Included: 47 children with FASD and 42 controls, ages 8–17 years, from the University of Minnesota FASD Program. Participants completed evaluation of physical anomalies and dysmorphology, cognitive testing (WISC-V/WAIS-IV, DKEFS), caregiver ratings of adaptive (Vineland-III) and emotional/behavioral functioning (CBCL), and an MRI scan (Siemens Prisma 3T). Using recently published lifespan brain charts based on more than 101,000 individuals (Bethlehem et al., 2022; https://brainchart.shinyapps.io/brainchart/#) we calculated individual (per)centile scores for volumes of cortical gray matter (GMV), subcortical gray matter (sGMV), and cortical white matter (WMV). Age- and sex-adjusted normative centile scores were derived for each participant’s brain volumes.

Results:

Participants with FASD demonstrated significantly lower mean centile scores compared to controls across GMV (Cohen’s d = -0.81), sGMV (d = -0.71), and WMV (d = -1.11). Across all participants, those with brain volumes ≤ 10th centile (any tissue type) demonstrated lower performance on measures of intellectual functioning, adaptive skills, and working memory, and greater caregiver-rated attention problems and total emotional/behavioral problems (effect sizes ranged from 0.32 to 1.31) compared to participants with average volumes (i.e., > 10th centile). Sensitivity and specificity analyses revealed that atypical brain volumes (i.e., ≤ 10th centile) had moderate sensitivity (35%) and high specificity (95%) in differentiating FASD from controls. In contrast, impairment (i.e., ≤ 1.5 SD below mean) in IQ and working memory performance had low sensitivity (19% and 21%, respectively) but high specificity (100% and 98%, respectively) while impairment in adaptive function had high sensitivity (71%) and high specificity (100%).
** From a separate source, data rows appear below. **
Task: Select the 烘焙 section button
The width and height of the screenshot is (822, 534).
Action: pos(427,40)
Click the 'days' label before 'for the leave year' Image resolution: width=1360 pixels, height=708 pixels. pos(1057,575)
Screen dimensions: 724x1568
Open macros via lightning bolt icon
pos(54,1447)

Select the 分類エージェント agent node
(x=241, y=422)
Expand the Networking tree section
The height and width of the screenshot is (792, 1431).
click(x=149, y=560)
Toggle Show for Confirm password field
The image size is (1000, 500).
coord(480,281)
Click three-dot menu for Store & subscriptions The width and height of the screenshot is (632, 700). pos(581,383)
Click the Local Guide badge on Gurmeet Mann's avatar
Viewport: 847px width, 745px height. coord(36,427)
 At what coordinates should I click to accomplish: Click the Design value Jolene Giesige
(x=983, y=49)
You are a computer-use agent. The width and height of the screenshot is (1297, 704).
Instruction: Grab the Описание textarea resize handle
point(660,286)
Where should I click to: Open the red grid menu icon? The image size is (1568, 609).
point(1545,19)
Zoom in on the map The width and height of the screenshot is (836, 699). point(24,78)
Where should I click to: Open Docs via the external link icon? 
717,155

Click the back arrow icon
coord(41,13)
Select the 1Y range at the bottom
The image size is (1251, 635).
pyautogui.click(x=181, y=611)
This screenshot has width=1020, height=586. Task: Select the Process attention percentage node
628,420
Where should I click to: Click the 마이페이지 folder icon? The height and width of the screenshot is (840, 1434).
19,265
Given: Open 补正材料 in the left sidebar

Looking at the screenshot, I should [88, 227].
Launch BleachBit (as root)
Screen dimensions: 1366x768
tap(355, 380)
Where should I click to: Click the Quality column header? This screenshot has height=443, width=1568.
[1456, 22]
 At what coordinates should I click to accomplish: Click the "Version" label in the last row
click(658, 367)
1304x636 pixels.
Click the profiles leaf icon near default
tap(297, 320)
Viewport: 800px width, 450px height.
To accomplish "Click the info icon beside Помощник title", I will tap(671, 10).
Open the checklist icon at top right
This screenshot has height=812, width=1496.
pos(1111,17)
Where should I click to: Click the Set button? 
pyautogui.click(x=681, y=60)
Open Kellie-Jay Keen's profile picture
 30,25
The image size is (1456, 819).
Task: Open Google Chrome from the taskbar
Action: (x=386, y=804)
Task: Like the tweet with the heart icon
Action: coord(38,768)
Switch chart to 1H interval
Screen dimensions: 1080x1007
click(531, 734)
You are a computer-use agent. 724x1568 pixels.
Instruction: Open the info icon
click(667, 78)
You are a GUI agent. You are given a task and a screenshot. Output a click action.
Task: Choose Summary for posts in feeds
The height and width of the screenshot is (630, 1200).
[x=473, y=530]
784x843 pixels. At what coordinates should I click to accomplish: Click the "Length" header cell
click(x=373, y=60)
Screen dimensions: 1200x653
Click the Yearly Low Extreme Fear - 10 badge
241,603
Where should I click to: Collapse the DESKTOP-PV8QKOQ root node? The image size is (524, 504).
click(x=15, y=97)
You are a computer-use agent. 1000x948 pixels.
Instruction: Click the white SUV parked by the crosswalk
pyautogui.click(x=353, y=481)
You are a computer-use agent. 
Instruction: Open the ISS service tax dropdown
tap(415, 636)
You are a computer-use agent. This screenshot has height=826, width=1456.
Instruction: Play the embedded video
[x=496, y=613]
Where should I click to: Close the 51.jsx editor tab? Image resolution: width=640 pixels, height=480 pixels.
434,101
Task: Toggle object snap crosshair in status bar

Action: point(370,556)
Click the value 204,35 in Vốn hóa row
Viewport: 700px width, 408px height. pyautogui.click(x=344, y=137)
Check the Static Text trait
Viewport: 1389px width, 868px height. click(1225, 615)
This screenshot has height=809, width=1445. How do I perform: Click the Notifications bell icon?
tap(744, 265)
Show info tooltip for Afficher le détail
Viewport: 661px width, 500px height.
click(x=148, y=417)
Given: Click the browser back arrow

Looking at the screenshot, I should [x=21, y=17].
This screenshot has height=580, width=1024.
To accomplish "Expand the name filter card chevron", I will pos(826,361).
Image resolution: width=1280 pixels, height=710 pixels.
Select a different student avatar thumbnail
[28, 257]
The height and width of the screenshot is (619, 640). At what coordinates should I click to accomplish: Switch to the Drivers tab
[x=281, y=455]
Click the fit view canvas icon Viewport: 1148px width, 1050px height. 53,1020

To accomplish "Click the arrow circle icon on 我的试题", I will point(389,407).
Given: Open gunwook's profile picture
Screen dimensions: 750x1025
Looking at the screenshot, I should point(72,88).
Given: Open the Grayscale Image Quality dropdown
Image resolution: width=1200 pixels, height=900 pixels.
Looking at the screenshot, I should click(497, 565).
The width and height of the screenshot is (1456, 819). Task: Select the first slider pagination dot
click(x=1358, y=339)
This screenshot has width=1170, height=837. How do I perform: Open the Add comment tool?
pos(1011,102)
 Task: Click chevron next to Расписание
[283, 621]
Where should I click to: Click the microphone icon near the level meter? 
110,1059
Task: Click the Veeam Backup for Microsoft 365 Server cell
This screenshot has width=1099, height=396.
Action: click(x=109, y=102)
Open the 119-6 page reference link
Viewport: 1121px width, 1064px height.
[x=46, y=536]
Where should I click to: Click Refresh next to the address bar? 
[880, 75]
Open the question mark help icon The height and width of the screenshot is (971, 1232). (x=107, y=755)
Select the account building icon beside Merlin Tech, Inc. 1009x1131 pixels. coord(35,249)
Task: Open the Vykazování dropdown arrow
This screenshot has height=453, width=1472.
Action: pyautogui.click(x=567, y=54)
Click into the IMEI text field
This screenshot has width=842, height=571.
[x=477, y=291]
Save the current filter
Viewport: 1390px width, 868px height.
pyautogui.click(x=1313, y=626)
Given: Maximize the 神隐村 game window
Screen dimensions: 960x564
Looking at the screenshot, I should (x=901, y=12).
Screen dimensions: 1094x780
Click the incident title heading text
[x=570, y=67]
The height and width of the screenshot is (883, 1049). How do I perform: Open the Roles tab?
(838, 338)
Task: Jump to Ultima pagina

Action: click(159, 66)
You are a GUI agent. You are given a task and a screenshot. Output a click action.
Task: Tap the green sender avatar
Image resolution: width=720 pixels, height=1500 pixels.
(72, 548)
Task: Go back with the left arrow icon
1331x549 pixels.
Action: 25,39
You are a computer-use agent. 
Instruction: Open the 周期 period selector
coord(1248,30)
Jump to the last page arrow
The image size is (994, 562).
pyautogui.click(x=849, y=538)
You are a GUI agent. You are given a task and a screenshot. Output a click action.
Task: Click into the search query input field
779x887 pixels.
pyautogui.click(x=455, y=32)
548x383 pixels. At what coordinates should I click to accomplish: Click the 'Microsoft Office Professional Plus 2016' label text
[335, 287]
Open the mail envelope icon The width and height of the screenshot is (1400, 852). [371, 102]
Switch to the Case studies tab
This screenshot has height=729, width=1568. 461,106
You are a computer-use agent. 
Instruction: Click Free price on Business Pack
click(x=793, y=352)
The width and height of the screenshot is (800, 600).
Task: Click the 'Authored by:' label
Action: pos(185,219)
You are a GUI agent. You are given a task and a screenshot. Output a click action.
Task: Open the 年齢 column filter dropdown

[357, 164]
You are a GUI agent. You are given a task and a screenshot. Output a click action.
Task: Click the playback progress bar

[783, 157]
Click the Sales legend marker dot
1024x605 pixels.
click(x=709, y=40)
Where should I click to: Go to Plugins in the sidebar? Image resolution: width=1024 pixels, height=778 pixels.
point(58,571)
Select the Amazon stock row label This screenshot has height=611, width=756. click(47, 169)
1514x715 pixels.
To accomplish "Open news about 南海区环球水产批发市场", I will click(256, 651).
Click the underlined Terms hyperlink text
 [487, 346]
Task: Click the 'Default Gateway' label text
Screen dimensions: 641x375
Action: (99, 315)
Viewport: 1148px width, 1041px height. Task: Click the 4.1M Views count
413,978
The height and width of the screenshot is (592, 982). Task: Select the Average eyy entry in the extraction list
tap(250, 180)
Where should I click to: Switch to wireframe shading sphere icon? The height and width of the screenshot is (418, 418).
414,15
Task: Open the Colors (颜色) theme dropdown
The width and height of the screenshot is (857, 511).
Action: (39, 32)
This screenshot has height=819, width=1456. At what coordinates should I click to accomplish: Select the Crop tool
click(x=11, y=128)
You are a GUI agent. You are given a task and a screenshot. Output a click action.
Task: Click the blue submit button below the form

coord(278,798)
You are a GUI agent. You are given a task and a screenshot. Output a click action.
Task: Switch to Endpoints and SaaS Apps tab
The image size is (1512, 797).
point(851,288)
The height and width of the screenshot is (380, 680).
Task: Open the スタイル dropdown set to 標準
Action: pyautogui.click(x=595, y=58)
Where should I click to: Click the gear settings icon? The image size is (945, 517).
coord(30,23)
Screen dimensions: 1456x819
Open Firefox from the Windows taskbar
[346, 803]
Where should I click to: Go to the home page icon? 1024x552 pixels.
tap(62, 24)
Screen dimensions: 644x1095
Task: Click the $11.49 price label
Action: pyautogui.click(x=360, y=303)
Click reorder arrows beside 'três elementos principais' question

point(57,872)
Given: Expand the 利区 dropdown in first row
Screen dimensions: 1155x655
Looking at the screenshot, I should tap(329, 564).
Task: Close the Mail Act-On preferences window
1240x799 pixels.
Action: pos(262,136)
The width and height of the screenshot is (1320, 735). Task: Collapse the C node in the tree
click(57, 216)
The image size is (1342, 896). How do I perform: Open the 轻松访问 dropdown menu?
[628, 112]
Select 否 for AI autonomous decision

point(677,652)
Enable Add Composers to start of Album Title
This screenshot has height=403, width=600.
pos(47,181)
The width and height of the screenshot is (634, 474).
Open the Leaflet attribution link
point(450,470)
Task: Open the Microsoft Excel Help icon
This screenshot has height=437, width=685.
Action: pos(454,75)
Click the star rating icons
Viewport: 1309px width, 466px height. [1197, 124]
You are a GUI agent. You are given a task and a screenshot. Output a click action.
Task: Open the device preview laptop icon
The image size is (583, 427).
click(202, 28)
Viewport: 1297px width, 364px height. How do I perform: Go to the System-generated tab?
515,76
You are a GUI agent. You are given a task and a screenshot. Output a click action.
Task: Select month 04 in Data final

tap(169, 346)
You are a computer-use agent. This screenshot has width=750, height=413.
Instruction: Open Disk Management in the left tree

A combination of atypical brain volume in any tissue type and low adaptive function had improved sensitivity (83%) and comparable specificity (95%). Lastly, brain centiles had improved sensitivity and similar specificity compared to measurements of head circumference (sensitivity: 11%, specificity: 100%), commonly used to estimate atypical brain volume in FASD diagnosis.

Conclusions:

We demonstrate the potential value of leveraging a large normative neuroimaging dataset to characterize whole-brain structural anomalies associated with neurobehavioral functioning in youth with neurodevelopmental disorders (here, illustrated with FASD). Participants with and without FASD who demonstrated atypical brain volumes demonstrated greater impairment across neurobehavioral domains, suggesting these metrics may be useful predictors of important clinical outcomes. In addition, brain centile scores may be more sensitive than some commonly-used assessments in differentiating youth with neurodevelopmental conditions like FASD from controls. Implications for research and clinical practice are discussed.